India's Future: Slumdogs or Millionaires?

Sunday 1 November, 12.30pm until 1.30pm, Courtyard Gallery Lunchtime Debates

While India is showing signs of economic dynamism, its development is not without problems. Cities like Bangalore and Mumbai are implementing slum clearance, decanting large numbers of people into newly-built homes, a process involving costly infrastructure development as well as causing unrest. Some condemn this as gentrification; others argue the city should develop organically; still others suggest if it ain’t broke, why fix it? National Geographic explored Dharavi, the massive slum at the heart of Mumbai, and found ‘once you get accustomed to sharing 300 square feet of floor with 15 humans and an uncounted number of mice, a strange sense of relaxation sets in’. Following the success of Slumdog Millionaire, slum tourism has taken off, with highlights including gawping at a stall of six toilets serving 16,000 people.

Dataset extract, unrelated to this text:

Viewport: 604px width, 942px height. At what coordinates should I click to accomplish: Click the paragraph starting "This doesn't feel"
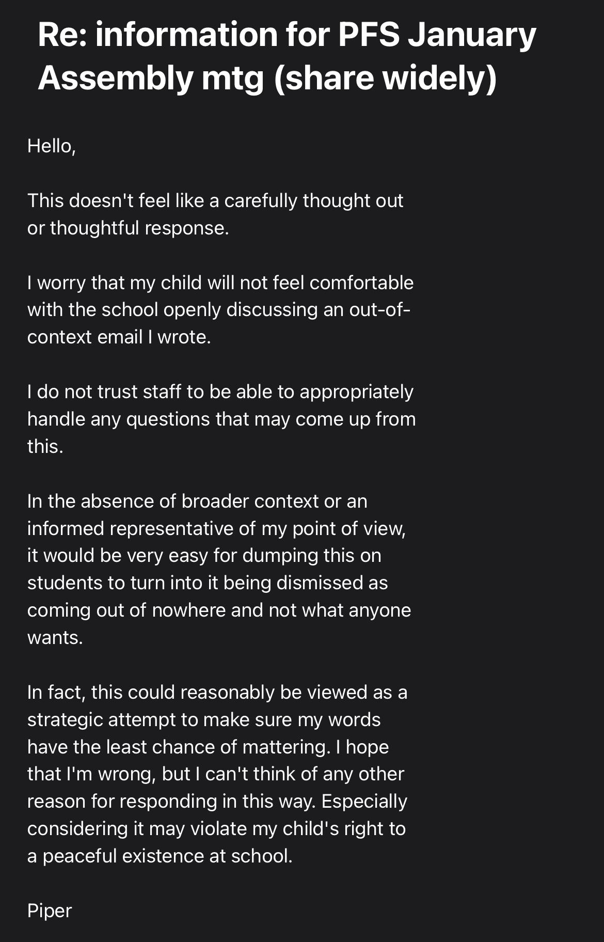[x=215, y=214]
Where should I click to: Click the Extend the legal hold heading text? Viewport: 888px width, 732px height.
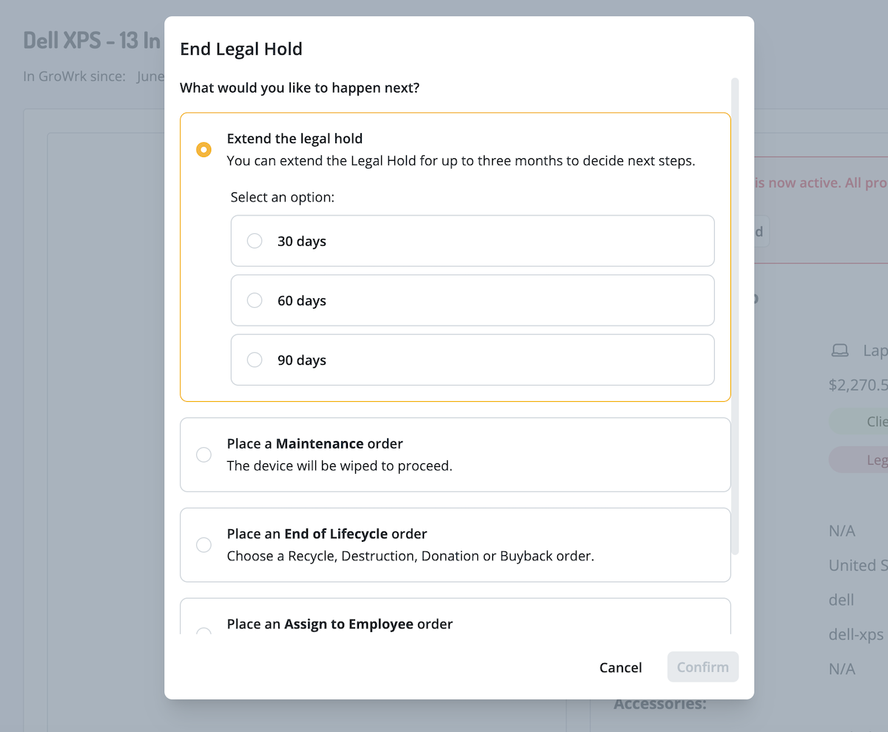(x=295, y=138)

Urban strategist Jeb Brugman says negative views of the slums reflect ‘a Raj or British period mentality’. For him, slums are centres of creativity and dynamism; necessary precursors to development. Indeed, the slum economy provides a sixth of India’s GDP, and slum-dwelling is no barrier to economic development. With the new Four Seasons hotel towering over the nearby shanty-towns, and land prices in Mumbai reaching record levels, change is certainly underway in Dharavi, but the contradictions of the Maximum City are clear, with bosses in luxury on one side of the road and slum-dwellers facing them in squalor.

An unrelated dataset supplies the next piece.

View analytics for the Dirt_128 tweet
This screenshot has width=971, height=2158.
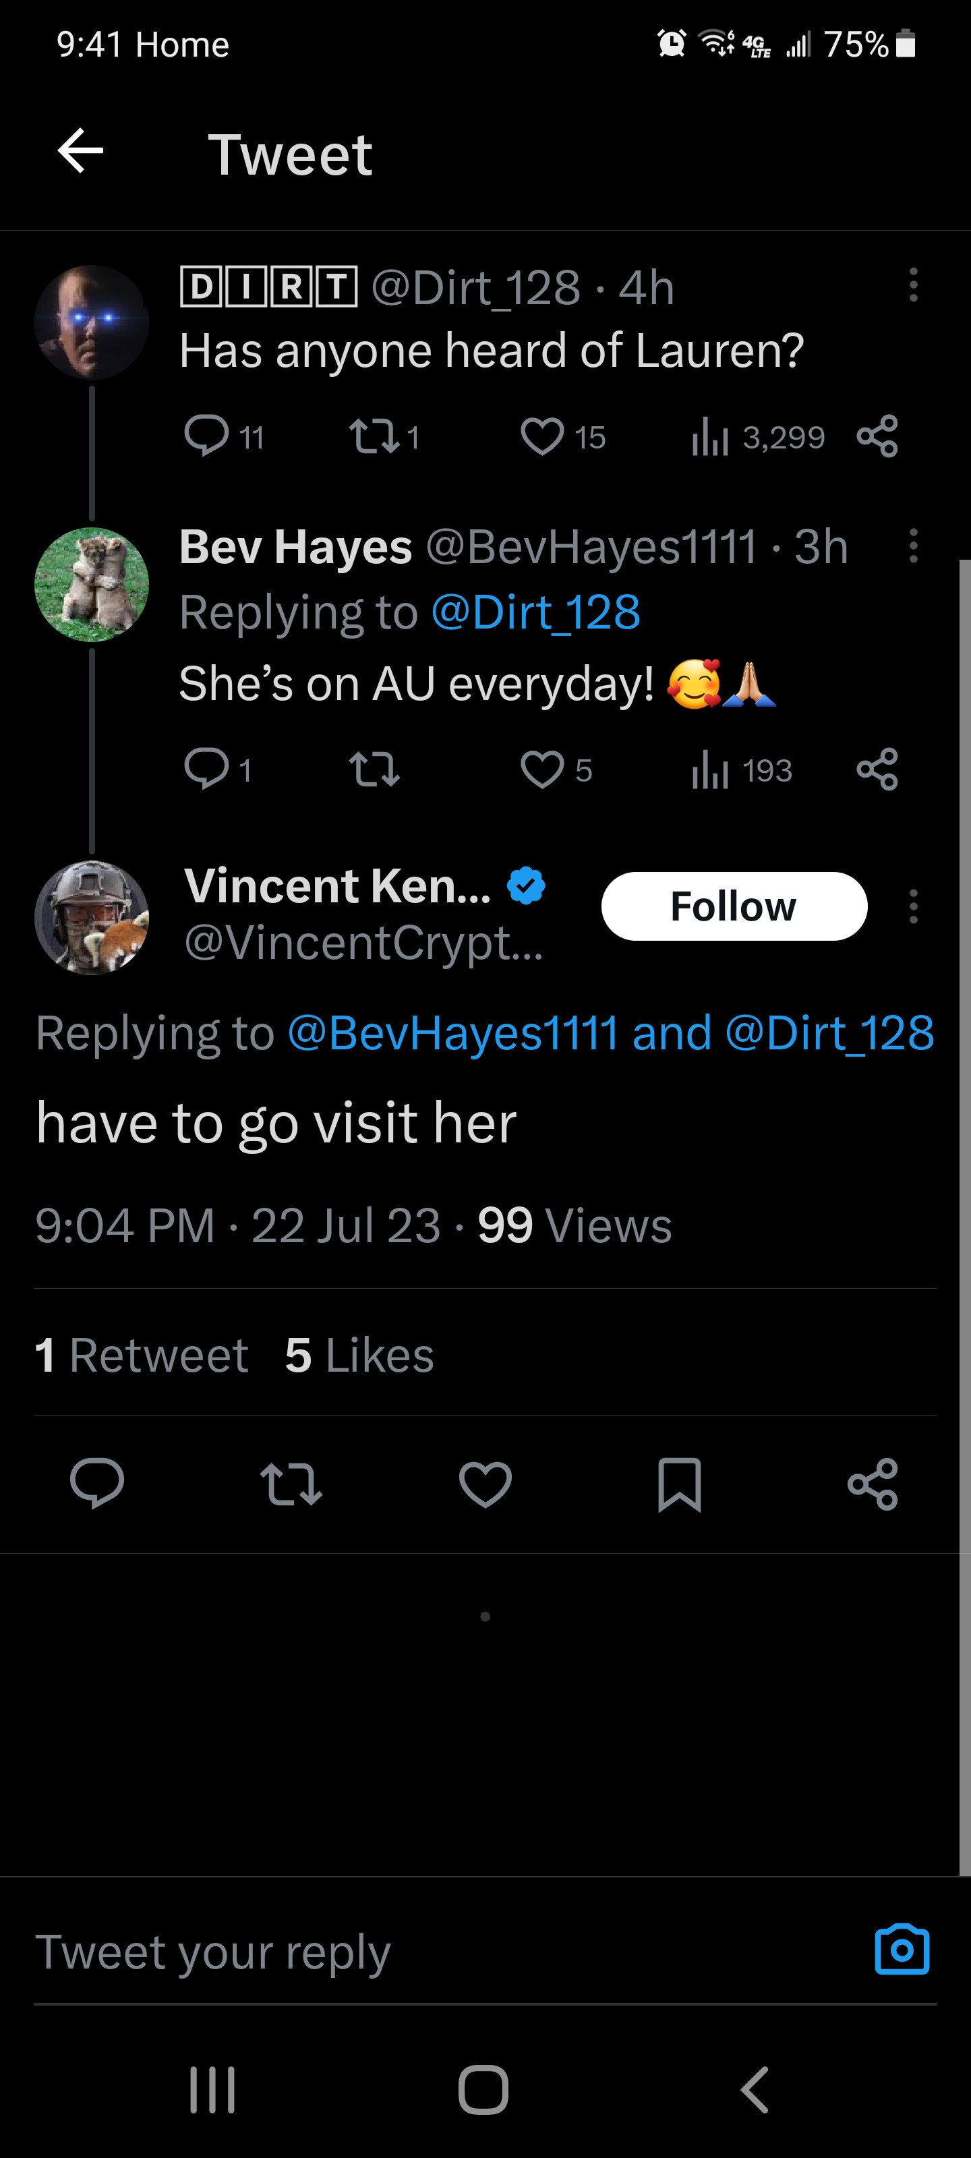coord(710,436)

In his best-selling book Imagining India: Ideas For A New Century, IT entrepreneur Nandan Nilekani notes ‘with a factory worker costing 80 per cent lower than averages in developed markets, India can become the next big source of manufacturing labour in the world’. So is India creating a society of equals, or relying on inequality and cheap labour to survive? Speaking symbolically of India’s relationship with the world, as well as its internal difficulties, Deepak Chopra echoes Aravind Adiga and asks whether ‘the slumdogs will one day rise up against the millionaires’. Will economic development raise the standards of living of the poorest in society or merely exacerbate income disparities? And is this merely an unfortunate but necessary stage of economic and social development that is nobody’s business but India’s?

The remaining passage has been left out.